Passing through the forest where the avian-hybrids (garuḍas) live on his "flying chariot," Sakka saw that his passage was destroying their nests and ordered his "charioteer" [flight crew leader] Mātali to turn back. When the pursuing titans saw Sakka turn about, they felt certain that he must be coming back with an even larger army. So they fled, ceding the ground they had gained.

Despite their many wars, there was eventually a partial peace between the titans and the Tavatimsa devas. This came about because Sakka fell in love with Sujā, the daughter of the titan chief Vepacitti. He had given Sujā the right to choose her own husband at an assembly of the titans. She chose Sakka, who had attended disguised as an aged titan. Vepacitti (a kind of "Lucifer" figure in Buddhism long before Judaism or Christianity came into existence) thus became the father-in-law of Sakka (also called Maghavā, a kind of archangel "Michael" figure). More

  • The suggestion is that Sumer and Mesopotamia between ancient India and Judah (Israel/Egypt) all shared similar stories, creation myths, about life on Earth, fallen angels, celestial gods and wars. Buddhism inherited mythology, particularly as filtered through the Brahminical Vedas. The stories are clearly far older than either the Christian or Jewish sacred texts, older even than the ancient Sumerian tablets.
There Were Giants on Earth
Steve Quayle
LongWalkers: The Return of the Nephilim" (Buddhist asuras) is written as a work of fiction and a movie script based on fact. In it he has included a personal letter he received from a pilot who flew a 12-foot tall, dead, cannibalistic giant out of Afghanistan/Pakistan. It had apparently destroyed a Special Forces team hunting the Taliban in 2005.
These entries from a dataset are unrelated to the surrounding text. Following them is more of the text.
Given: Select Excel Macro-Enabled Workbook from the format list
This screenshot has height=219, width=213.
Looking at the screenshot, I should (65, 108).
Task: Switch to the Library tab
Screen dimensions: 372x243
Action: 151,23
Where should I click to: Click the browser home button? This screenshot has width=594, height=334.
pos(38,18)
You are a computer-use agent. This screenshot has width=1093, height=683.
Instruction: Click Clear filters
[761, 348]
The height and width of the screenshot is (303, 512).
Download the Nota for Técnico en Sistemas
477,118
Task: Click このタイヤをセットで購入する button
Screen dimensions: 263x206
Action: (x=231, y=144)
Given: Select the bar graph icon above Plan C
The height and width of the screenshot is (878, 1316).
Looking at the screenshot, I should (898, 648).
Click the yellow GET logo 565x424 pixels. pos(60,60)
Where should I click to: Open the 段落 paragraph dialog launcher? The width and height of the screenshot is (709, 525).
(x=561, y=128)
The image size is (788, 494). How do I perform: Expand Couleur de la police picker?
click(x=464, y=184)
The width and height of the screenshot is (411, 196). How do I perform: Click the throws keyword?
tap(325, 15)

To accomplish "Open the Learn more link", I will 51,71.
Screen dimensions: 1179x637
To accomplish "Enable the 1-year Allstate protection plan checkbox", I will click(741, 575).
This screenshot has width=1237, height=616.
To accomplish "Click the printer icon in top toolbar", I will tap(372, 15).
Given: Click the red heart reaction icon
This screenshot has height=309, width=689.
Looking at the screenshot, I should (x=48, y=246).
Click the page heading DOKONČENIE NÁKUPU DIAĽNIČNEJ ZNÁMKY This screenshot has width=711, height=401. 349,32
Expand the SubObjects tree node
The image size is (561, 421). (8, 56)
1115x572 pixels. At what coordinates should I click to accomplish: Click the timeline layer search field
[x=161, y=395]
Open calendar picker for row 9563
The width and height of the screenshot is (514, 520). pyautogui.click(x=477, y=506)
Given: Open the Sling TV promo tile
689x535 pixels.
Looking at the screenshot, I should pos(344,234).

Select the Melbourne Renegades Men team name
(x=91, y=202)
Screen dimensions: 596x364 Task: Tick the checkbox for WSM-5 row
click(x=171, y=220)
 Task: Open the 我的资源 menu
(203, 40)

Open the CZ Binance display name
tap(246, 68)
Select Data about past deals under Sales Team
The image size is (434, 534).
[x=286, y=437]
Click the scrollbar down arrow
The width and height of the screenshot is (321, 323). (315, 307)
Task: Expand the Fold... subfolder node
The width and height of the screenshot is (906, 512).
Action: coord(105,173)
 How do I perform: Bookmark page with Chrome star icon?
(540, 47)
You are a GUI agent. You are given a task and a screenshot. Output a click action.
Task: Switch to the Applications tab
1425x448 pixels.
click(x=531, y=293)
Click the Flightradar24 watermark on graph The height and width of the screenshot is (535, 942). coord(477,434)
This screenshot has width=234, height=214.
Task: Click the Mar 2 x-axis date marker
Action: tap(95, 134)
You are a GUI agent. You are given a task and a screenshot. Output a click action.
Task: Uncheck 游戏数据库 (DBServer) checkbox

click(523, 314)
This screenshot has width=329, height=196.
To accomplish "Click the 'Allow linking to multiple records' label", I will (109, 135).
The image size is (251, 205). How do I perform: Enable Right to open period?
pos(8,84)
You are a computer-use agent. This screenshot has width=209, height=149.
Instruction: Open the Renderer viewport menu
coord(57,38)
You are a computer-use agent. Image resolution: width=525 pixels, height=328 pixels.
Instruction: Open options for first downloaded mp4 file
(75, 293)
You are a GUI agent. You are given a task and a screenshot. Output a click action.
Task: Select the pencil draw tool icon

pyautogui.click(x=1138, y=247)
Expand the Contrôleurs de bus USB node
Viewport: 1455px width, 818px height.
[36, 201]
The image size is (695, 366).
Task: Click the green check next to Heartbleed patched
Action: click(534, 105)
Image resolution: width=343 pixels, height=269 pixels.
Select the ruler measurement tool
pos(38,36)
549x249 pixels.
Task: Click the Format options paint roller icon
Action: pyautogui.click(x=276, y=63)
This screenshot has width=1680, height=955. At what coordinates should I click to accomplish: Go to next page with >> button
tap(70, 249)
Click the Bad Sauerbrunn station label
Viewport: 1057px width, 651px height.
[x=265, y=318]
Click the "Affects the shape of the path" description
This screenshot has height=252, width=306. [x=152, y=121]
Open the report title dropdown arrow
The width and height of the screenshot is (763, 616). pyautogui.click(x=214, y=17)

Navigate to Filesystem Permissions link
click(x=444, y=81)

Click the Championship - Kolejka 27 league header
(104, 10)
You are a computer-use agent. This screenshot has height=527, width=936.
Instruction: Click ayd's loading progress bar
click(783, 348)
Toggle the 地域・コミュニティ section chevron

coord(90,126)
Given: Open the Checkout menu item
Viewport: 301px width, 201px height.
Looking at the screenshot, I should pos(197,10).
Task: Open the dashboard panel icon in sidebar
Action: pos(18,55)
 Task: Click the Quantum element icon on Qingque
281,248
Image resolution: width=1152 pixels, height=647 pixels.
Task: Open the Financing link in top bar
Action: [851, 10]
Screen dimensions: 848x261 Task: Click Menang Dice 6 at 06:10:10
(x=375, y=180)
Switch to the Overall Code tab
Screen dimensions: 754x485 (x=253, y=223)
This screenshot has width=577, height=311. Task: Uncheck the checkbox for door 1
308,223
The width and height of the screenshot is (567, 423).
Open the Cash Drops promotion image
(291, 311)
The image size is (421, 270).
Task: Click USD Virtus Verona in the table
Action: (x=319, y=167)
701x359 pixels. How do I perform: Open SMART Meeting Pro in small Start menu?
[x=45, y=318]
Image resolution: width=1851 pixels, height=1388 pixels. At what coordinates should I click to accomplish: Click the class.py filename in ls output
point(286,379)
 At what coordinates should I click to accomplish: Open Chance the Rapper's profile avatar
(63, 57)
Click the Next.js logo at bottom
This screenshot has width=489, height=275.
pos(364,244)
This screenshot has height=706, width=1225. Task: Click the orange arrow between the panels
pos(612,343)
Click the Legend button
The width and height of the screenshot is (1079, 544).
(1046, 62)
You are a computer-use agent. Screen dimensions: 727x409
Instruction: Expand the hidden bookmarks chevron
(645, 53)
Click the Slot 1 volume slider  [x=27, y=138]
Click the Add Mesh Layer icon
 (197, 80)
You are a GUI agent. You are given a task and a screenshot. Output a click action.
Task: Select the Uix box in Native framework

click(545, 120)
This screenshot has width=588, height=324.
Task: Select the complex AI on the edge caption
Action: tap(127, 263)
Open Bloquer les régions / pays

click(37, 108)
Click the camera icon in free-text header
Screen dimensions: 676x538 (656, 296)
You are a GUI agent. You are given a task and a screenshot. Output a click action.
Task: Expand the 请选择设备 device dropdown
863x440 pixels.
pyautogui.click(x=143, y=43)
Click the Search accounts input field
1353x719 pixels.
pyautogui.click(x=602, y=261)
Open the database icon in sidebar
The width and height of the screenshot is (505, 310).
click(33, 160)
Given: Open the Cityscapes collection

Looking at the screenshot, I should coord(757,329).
The giant has six fingers and six toes and is depicted on the cover of the book as an accurate artist's rendering of the actual event. The pilot revealed to him by phone, Quayle claims, things only someone who was actually there could have possibly known.



The Book
LongWalkers (288 pages, seven full-page illustrations, and a copy of the letter on which the book is based) takes the reader around the world and through time in search of the truth about the returning giants [in Buddhist cosmology the asuras or "titans"]. The story begins in Gaul (109 BC) then shifts to the Grand Canyon Utah (1919), goes around the world with stops in Turkey, Lake Titicaca in Bolivia, Europe, back to the US, Salisbury Plain in England, Neu-Schwabenland in Antarctica, to Egypt, Izamal in Mexico's Yucatan, and finally to San Francisco and Khartoum in Sudan.

Biblical Items Left In
"And it came to pass when the children of men had multiplied, that in those days were born unto them beautiful and comely daughters. And the angels [asuras or akasha-devas], the children of the heaven [devaputras], saw and lusted after them, and said to one another: Come, let us choose us wives [have sex with] from among the children of men and beget us children.

"And they became pregnant and brought forth giants. And when men could no longer sustain them, the giants turned against them and devoured mankind. And they began to sin against birds, and beasts, and reptiles, and fish, and to devour one another's flesh, and drink the blood. Then the earth laid accusation against the lawless ones" (Enoch, 6:1-2, 7:1).

Noah needed an Ark
The sixth chapter of Genesis contains an account of the days of Noah, a description of momentous interest to us: for [Christians say their god] has declared that a similar epoch of worldliness will at length exhaust [his] forbearance... towards the present dwellers upon earth, and cause Him to come with fire, and with His chariots like a whirlwind [spacecraft or UFOs], to render His anger with fury, and His rebuke with flames of fire; to plead with all flesh by fire and by His sword (Isa. lxvi. 15, 16).